| Task goal |
Your answer should contain each record from the listing, repeated exactly.

| Data for analysis |
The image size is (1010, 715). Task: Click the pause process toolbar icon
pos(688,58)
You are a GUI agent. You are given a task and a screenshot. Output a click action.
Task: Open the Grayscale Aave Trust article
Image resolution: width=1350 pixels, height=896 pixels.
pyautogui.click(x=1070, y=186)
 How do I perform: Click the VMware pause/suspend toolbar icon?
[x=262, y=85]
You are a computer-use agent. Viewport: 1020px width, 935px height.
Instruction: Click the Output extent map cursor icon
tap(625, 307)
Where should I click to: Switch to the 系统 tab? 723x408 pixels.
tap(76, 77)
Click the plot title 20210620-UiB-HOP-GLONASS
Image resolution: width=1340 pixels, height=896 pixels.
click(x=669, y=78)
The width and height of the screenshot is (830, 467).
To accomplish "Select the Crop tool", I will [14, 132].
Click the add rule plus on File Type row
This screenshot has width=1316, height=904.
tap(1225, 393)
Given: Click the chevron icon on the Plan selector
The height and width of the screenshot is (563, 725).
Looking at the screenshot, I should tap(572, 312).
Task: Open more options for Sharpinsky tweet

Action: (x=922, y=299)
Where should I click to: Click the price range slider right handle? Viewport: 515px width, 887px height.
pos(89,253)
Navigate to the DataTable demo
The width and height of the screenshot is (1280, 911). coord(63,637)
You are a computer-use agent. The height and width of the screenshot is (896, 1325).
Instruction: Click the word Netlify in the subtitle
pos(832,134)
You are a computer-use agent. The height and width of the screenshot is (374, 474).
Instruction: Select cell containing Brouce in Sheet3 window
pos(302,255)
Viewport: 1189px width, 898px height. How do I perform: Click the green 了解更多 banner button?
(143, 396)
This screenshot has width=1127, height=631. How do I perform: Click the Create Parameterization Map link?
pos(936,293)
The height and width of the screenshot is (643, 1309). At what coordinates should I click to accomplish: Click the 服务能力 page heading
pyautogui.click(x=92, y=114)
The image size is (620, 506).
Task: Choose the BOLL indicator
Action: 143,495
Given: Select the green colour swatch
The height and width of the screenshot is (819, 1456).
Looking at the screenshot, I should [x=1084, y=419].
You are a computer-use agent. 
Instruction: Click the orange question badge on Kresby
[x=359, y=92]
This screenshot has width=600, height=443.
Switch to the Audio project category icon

| Output of the exercise |
The image size is (1010, 715). Task: Click the pause process toolbar icon
pos(688,58)
You are a GUI agent. You are given a task and a screenshot. Output a click action.
Task: Open the Grayscale Aave Trust article
Image resolution: width=1350 pixels, height=896 pixels.
pyautogui.click(x=1070, y=186)
 How do I perform: Click the VMware pause/suspend toolbar icon?
[x=262, y=85]
You are a computer-use agent. Viewport: 1020px width, 935px height.
Instruction: Click the Output extent map cursor icon
tap(625, 307)
Where should I click to: Switch to the 系统 tab? 723x408 pixels.
tap(76, 77)
Click the plot title 20210620-UiB-HOP-GLONASS
Image resolution: width=1340 pixels, height=896 pixels.
click(x=669, y=78)
The width and height of the screenshot is (830, 467).
To accomplish "Select the Crop tool", I will [14, 132].
Click the add rule plus on File Type row
This screenshot has width=1316, height=904.
tap(1225, 393)
Given: Click the chevron icon on the Plan selector
The height and width of the screenshot is (563, 725).
Looking at the screenshot, I should tap(572, 312).
Task: Open more options for Sharpinsky tweet

Action: (x=922, y=299)
Where should I click to: Click the price range slider right handle? Viewport: 515px width, 887px height.
pos(89,253)
Navigate to the DataTable demo
The width and height of the screenshot is (1280, 911). coord(63,637)
You are a computer-use agent. The height and width of the screenshot is (896, 1325).
Instruction: Click the word Netlify in the subtitle
pos(832,134)
You are a computer-use agent. The height and width of the screenshot is (374, 474).
Instruction: Select cell containing Brouce in Sheet3 window
pos(302,255)
Viewport: 1189px width, 898px height. How do I perform: Click the green 了解更多 banner button?
(143, 396)
This screenshot has width=1127, height=631. How do I perform: Click the Create Parameterization Map link?
pos(936,293)
The height and width of the screenshot is (643, 1309). At what coordinates should I click to accomplish: Click the 服务能力 page heading
pyautogui.click(x=92, y=114)
The image size is (620, 506).
Task: Choose the BOLL indicator
Action: 143,495
Given: Select the green colour swatch
The height and width of the screenshot is (819, 1456).
Looking at the screenshot, I should [x=1084, y=419].
You are a computer-use agent. 
Instruction: Click the orange question badge on Kresby
[x=359, y=92]
This screenshot has width=600, height=443.
Switch to the Audio project category icon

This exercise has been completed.